Records contained in a dataset »
====================

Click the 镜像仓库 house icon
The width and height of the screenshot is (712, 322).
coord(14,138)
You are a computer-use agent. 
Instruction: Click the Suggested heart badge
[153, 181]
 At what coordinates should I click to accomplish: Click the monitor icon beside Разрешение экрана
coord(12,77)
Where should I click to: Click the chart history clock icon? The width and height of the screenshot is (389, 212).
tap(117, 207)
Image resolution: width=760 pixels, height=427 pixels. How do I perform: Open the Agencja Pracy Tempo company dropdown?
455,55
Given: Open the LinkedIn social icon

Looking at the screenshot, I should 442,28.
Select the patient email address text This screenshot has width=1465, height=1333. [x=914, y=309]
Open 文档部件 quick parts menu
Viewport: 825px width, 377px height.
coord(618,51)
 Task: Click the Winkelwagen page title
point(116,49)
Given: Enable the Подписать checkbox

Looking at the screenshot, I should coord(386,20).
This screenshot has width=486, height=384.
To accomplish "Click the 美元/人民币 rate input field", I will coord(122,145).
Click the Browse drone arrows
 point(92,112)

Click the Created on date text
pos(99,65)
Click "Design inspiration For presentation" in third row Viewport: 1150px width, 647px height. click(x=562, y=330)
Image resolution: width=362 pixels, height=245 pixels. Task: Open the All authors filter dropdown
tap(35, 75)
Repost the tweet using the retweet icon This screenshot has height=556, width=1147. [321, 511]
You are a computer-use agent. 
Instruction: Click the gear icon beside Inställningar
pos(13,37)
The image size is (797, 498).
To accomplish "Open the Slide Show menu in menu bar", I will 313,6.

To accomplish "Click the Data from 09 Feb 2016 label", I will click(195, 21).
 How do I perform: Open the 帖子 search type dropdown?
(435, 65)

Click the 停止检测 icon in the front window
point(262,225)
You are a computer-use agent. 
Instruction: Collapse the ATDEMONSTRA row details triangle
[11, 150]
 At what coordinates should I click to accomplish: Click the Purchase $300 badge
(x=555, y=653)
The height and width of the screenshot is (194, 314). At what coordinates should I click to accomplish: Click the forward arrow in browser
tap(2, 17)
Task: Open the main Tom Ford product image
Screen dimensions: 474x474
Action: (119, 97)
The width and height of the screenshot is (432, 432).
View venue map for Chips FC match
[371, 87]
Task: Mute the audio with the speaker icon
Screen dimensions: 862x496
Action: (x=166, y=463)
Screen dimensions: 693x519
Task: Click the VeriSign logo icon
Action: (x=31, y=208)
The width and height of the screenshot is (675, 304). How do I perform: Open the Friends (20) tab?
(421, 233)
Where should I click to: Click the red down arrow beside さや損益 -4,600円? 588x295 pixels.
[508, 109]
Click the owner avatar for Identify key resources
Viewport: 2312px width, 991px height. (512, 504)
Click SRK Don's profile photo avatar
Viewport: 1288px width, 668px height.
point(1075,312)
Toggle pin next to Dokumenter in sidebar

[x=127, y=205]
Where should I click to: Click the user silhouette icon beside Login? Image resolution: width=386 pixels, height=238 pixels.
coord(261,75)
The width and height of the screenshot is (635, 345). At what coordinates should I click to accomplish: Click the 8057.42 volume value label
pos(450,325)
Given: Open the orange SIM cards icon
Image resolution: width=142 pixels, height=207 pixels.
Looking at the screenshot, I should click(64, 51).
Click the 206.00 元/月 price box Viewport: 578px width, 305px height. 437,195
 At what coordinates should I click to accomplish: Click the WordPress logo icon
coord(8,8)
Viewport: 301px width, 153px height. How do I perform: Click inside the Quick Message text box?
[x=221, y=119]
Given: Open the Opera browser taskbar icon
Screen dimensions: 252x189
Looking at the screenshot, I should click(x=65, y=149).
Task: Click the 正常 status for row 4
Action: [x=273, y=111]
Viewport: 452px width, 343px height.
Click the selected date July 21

====================

Output exactly the lines from the one containing "Viewport: 1288px width, 668px height." through the last line of the entries, both ends included.

OUTPUT »
Viewport: 1288px width, 668px height.
point(1075,312)
Toggle pin next to Dokumenter in sidebar

[x=127, y=205]
Where should I click to: Click the user silhouette icon beside Login? Image resolution: width=386 pixels, height=238 pixels.
coord(261,75)
The width and height of the screenshot is (635, 345). At what coordinates should I click to accomplish: Click the 8057.42 volume value label
pos(450,325)
Given: Open the orange SIM cards icon
Image resolution: width=142 pixels, height=207 pixels.
Looking at the screenshot, I should click(64, 51).
Click the 206.00 元/月 price box Viewport: 578px width, 305px height. 437,195
 At what coordinates should I click to accomplish: Click the WordPress logo icon
coord(8,8)
Viewport: 301px width, 153px height. How do I perform: Click inside the Quick Message text box?
[x=221, y=119]
Given: Open the Opera browser taskbar icon
Screen dimensions: 252x189
Looking at the screenshot, I should click(x=65, y=149).
Task: Click the 正常 status for row 4
Action: [x=273, y=111]
Viewport: 452px width, 343px height.
Click the selected date July 21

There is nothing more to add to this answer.